На первых порах в деревне сочная предметность имеет и еще один смысл, в ней проступает символическая, притчевая реальность, какой мы в городах уже не замечаем. Клетка с мертвой кошкой была предупреждением, мы никогда не заговаривали о нем, но оно глубоко потрясло нас, в преображенном виде оно блуждало по нашим снам: сколько ночей мы сами были этой кошкой, сколько страха выплескивалось, когда за каждым из нас снова и снова запирали дверцу клетки. Злой дух, с которым мы не умели бороться, выступил нам навстречу, тут не обошлось без лемуров, тень накрыла окрестный пейзаж.

Но Антонису в тот давний день надо было обязательно купить сундук, а там хоть трава не расти. Маленький крюк к дому лесничего, мы ведь не откажем ему в этом, а? К дому лесничего. Да. Там сундук. Какой сундук? Тот самый, из-за которого он целый день таскал с собой такую прорву деньжищ. Вот оно что. А мы, значит, вроде как охрана при инкассаторе. И об этом ты ни гугу. Ну теперь-то вы знаете. Если он не купит нынче сундук, то глаз в дороге не сомкнет.

Мы знали: так и будет.

Вот вы удивитесь, провозгласил он. Мы сказали, что уже сейчас удивляемся. Это он пропустил мимо ушей. И проинструктировал нас насчет того, как вести себя на переговорах: не выказывать эмоций, способствовать покупке, сбивать цену. Жена лесничего — кстати, она алкоголичка и, вероятно в послевоенные годы, стащила означенный сундук из какого-нибудь замка — требует четыре тысячи марок. После недолгого молчания Эллен рискнула спросить, не сошел ли он с ума, а Луиза тихо сказала: Сошел! Антонис, однако, с напускным хладнокровием подсчитал, что за такую вещь в любое время выручишь восемь, а то и десять тысяч. Возможно, только ведь он никогда ничего не продавал.

Зрительных впечатлений было уже слишком много, равно как и мотанья туда-сюда по разным дорогам, Эллен вконец запуталась и нипочем бы не сумела объяснить, где находится этот дом.

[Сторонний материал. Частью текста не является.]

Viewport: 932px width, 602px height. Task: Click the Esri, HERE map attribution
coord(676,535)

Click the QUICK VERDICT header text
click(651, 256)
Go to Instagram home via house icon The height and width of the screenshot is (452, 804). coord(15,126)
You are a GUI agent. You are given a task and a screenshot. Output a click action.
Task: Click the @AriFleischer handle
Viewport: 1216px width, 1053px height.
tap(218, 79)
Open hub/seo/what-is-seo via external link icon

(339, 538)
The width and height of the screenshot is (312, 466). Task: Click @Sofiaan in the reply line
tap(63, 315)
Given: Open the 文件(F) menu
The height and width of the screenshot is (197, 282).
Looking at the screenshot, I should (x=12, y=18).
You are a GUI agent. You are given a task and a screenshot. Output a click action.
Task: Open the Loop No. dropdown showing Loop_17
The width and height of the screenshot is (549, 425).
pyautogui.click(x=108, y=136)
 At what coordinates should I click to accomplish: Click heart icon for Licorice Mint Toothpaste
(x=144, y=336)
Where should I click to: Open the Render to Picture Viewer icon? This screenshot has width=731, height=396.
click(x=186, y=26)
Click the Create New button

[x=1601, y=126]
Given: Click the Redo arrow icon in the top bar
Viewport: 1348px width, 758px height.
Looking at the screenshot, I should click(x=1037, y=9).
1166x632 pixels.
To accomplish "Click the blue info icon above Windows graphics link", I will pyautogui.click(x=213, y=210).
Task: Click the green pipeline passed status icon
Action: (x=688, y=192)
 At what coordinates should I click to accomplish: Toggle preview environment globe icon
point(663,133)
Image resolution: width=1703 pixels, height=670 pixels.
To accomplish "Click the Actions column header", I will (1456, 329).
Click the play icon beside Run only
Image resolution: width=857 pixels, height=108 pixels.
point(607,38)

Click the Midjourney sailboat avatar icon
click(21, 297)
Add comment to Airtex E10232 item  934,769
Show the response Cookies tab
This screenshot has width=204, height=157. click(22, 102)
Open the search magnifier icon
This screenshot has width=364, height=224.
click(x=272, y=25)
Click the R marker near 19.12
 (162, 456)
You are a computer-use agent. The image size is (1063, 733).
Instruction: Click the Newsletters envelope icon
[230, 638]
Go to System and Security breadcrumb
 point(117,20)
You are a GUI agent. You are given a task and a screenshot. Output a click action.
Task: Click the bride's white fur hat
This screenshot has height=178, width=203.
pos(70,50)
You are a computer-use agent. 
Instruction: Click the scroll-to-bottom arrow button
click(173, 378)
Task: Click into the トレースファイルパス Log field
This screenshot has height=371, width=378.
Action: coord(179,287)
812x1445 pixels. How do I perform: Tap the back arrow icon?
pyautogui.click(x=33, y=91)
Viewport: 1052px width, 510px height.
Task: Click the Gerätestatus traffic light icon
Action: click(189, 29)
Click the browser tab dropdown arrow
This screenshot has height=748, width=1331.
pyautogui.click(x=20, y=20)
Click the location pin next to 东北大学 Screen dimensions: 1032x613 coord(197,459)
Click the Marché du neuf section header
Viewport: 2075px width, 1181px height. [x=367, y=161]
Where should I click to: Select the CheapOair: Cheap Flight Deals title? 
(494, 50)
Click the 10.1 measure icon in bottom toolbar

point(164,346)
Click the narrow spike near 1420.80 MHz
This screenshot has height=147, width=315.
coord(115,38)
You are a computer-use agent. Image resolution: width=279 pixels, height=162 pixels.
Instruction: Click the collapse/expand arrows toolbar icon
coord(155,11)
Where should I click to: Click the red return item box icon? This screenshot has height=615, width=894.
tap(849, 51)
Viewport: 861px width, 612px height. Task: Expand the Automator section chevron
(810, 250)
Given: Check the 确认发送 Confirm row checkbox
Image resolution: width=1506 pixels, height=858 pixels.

Ей вспоминались четыре пышные ивы, словно часовые у входа, ноготки вдоль дорожки и зеленая дверь, где перед нашим приездом грелась на солнце синяя туча жирных навозных мух. Не пугайтесь! — тихо сказала Луиза. Над дверью висели огромные оленьи рога. Особа, которая наконец-то открыла им, подтвердила наихудшие опасения. Ян и Эллен потом спорили, сколько ей лет — шестьдесят или меньше. Как минимум шестьдесят, твердила Эллен. От нее так и дохнуло могилой, неужто не заметил! Ну, ты скажешь. Могилой! Оно конечно, пахло плесенью, грязной одеждой и комнатной пылью, от роду не чищенной обивкой. А Эллен сказала, что несло заплесневелыми волосами, ей прямо чуть дурно не стало. Но прежде всего бросался в глаза лягушечий рот.

Сундук стоял в сенях, вещь очень старая, добротная, ценная, тут никто с Антонисом спорить не стал, сплошь резная, с железными накладками. Видали, прошептал он, пятнадцатый век. — Шестнадцатый, сказал Ян. Антонис сунул ему под нос книгу с изображением сундука: Пятнадцатый! Итак, сказал Антонис хозяйке, сегодня покупка состоится. Деньги у меня с собой.

Быстрый контрвопрос: Сколько? — Четыре тысячи. Как договаривались. — А… а как же берлинский профессор… — О нем уж которую неделю ни слуху ни духу. Я больше ждать не могу. Вот деньги. — Ну-ну, не так скоро.

Театр, ой, театр! Теперь бутылку на стол, Антонис, конечно, заранее припас. Ах, шельма! К бутылке никто не притрагивается. Сперва мы хорошенько поглядим на сундук. Значит, спектакль, баланс между восхищением и скепсисом, Ян входит в роль. Позволяет себе усомниться в возрасте сундука. В его подлинности, то бишь в обоснованности цены. Однако же тут режиссер внезапно теряет терпение. Молчи! — шипит Яну Антонис. Понятно: каждое слово против сундука — это слово против него. Впервые мы видим коллекционера перед вещью, которой он одержим. Наше дело — помалкивать. Ян успевает только несмело спросить, где Антонис намерен поставить свое чудище. Ну, это уж моя забота. — Ладно, ладно. — И вы ведь еще снизили цену? — спрашивает хозяйку Луиза. Та встряхивает заплесневелыми волосьями: Четыре тысячи! Это мое последнее слово! — Само собой! — говорит Антонис и энергичным жестом показывает нам: теперь говорю один я!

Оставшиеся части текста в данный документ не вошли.